# Target's fog machine with built-in fog chiller - anyone have it?



## Nephilim

Howdy -

Today, I noticed that Target is selling a fog machine with a built-in fog chiller. You have to add your own ice to it, natch.

We use some big, clunky fog chillers that we made out of big ice chests, but our fog machines are going on the fritz, and we're going to need to purchase some new ones.

So I'm wondering if anyone has one of these, and whether it works as advertised. It doesn't seem large enough to really cool down the fog enough, but maybe there's some efficiencies with putting the ice next to where the fog is generated.

Can anyone provide a review?


----------



## Devils Chariot

I had a similar and nice one, but the same size. the ice runs out fast. It would only be good for small puffs of fog, set on a timer. Mine has since broke. It cost more than a plain fogger and a styrofoam chest, so... hmmm. I say skip it.


----------



## Turbophanx

this and the fact that the fog coming out can not be directed or piped. The mouth is too wide and its not sent with pressure.


----------



## Nephilim

The ice running out quickly and the lack of directability are fatal to this purchase for me.

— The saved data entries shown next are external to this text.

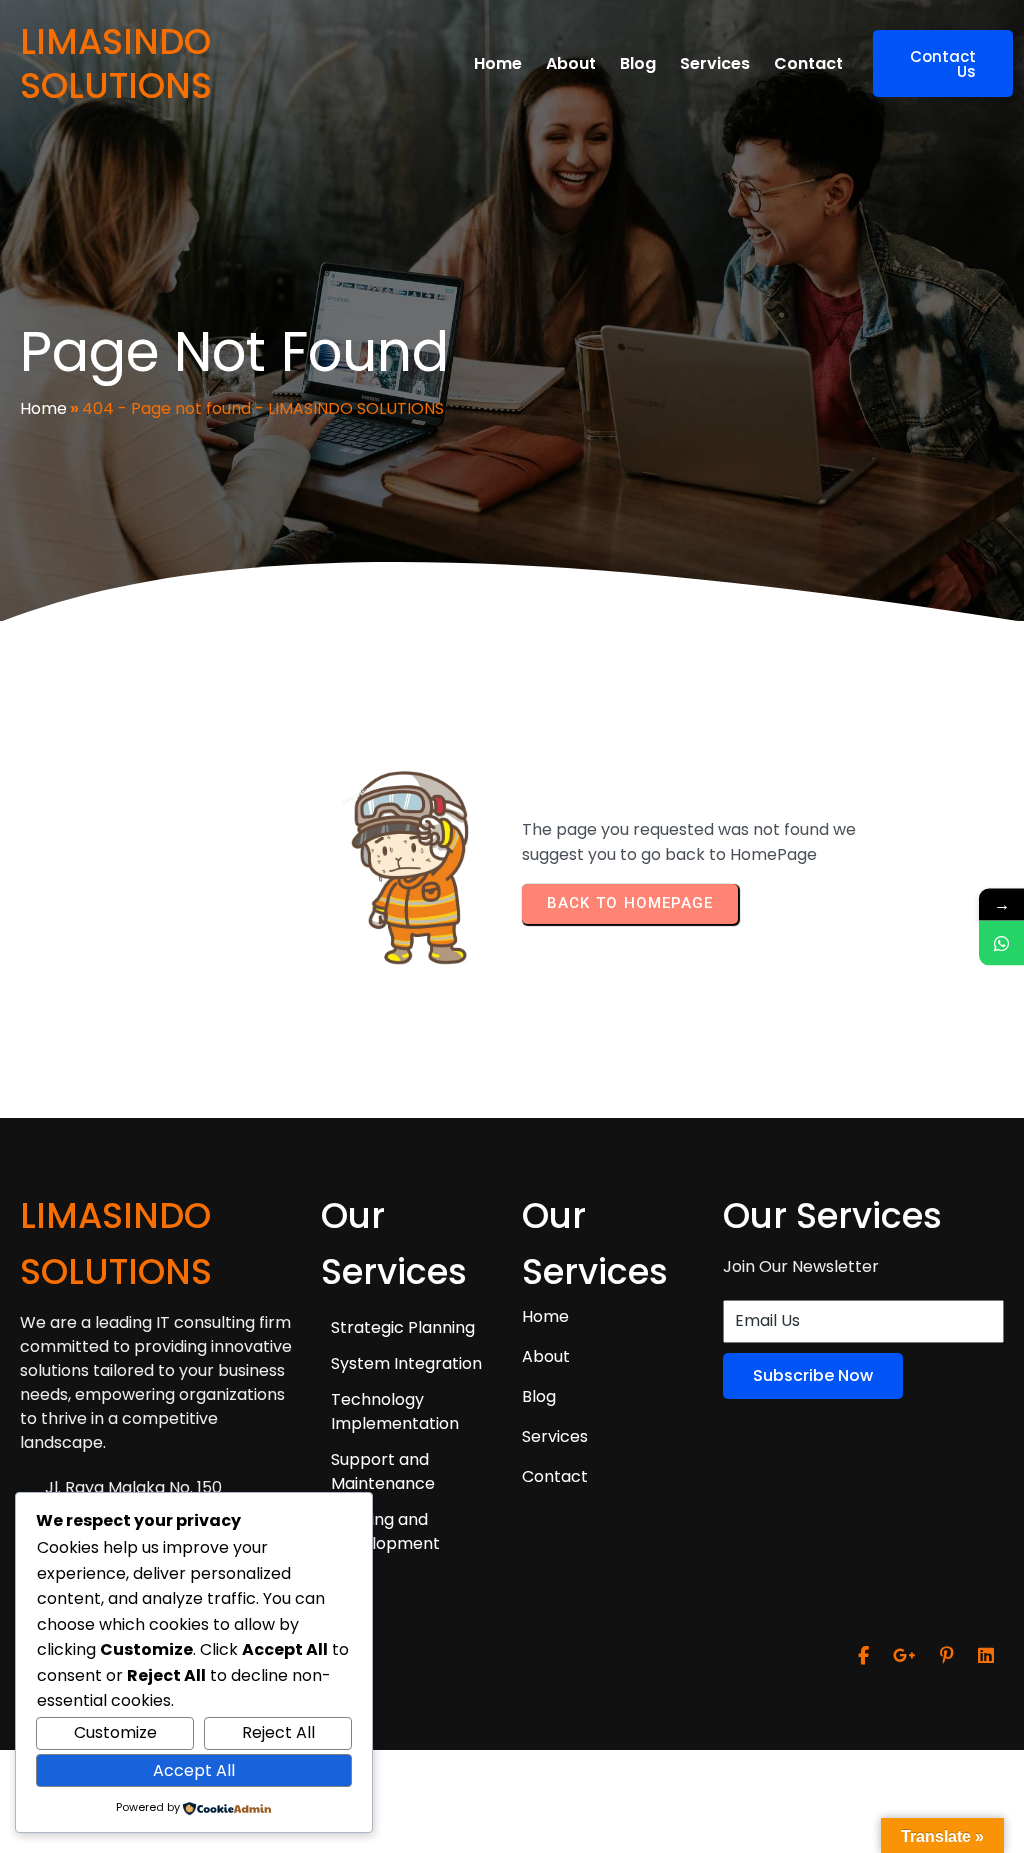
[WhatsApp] (1001, 942)
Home (43, 408)
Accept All (194, 1770)
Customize (115, 1732)
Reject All (278, 1732)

Thanks for posting your reviews - it really helped!


----------



## Gory Corey

Only one I bought (3 yrs ago) sucked


----------



## abrcrombe

I saw it and was intrigued, but glad I didn't get it now that I read your opinions!


----------



## slimy

Ditto to all this.

I bought one a couple of years ago. Would not do it again. Very disappointed.


----------



## Desmodus

Besides, it's only a 400 watt job, really too small for anything good, and the fog isnt' given enough time in the ice to properly chill. I still think the best solution is the homemade one, with a cooler.


----------



## Vlad

What's the old saying? Actual results may vary. LOL Okay, I wound up with some of these in my never ending quest to buy every fogger for sale on the East coast. I've got the bigger 700 Watt units, and the smaller 400 Watts, I have different manufacturers. If used properly, these things will do exactly what they should, if you put them outside their operating parameters, you will be sadly dissapointed. These machines have a few drawbacks it's true. The ice does melt out quickly. I think when people are talking about directability/directionality, they really mean that the fog isn't propelled as far out the nozzle (distance). I don't know of any off the shelf foggers that have true adjustable directionality at the nozzle (in other words you want the fog to go a different way, you gotta turn the fogger, lol). If we're talking distance fog with these things, yeah forget it, if you need spot ground fog in a room or special location, these units are the ticket. They need to be away from wind even more so than a standard fogger. But in tests I ran, they produced a nice thick fog in a sheltered specific area. The right tool for the right job.


----------



## saint paul mn

I bought one too. I don't even put ice in it anymore. just a regular fogger for me.


----------



## Decrepit Desecr8shun

I bought the gemmy one(which is probably the same one your looking @) after I lost my storage unit w/ 2 professional 1500 watt Ness foggers in it(and almost everything I owned!). Very disappointed w/ fog output and the weak cooling effect...most of the fog still goes up. Garbage! So I brought out the trusty Saws all & cut the front off of it. Solved that problem! Used a 1 1/2" Inner diameter corregated hose and plumbed it into the base of my 5ft tall Obelisk tombstone which I built w/ a fog chiller inside...works great now! Lesson learned...stay w/ the semi-pro or professional models only. Buy cheap and that's what you get...cheap.


----------



## Sledge

I had the same problem it doesn't hold much ice to begin with and the ice was gone in about an hour and with everything else going on you never really get around to reloading.


----------



## Fright Zone

Here's my video of what a Gemmy could do. BUT it only gave me perfect ground hugging fog once. Returned it to Wal-Mart. 400w foggers have a long reheating time too. Made a 48qt Igloo Cube Cooler Chiller and 26 gal trash can chiller.

http://tinyurl.com/m9pzl8


----------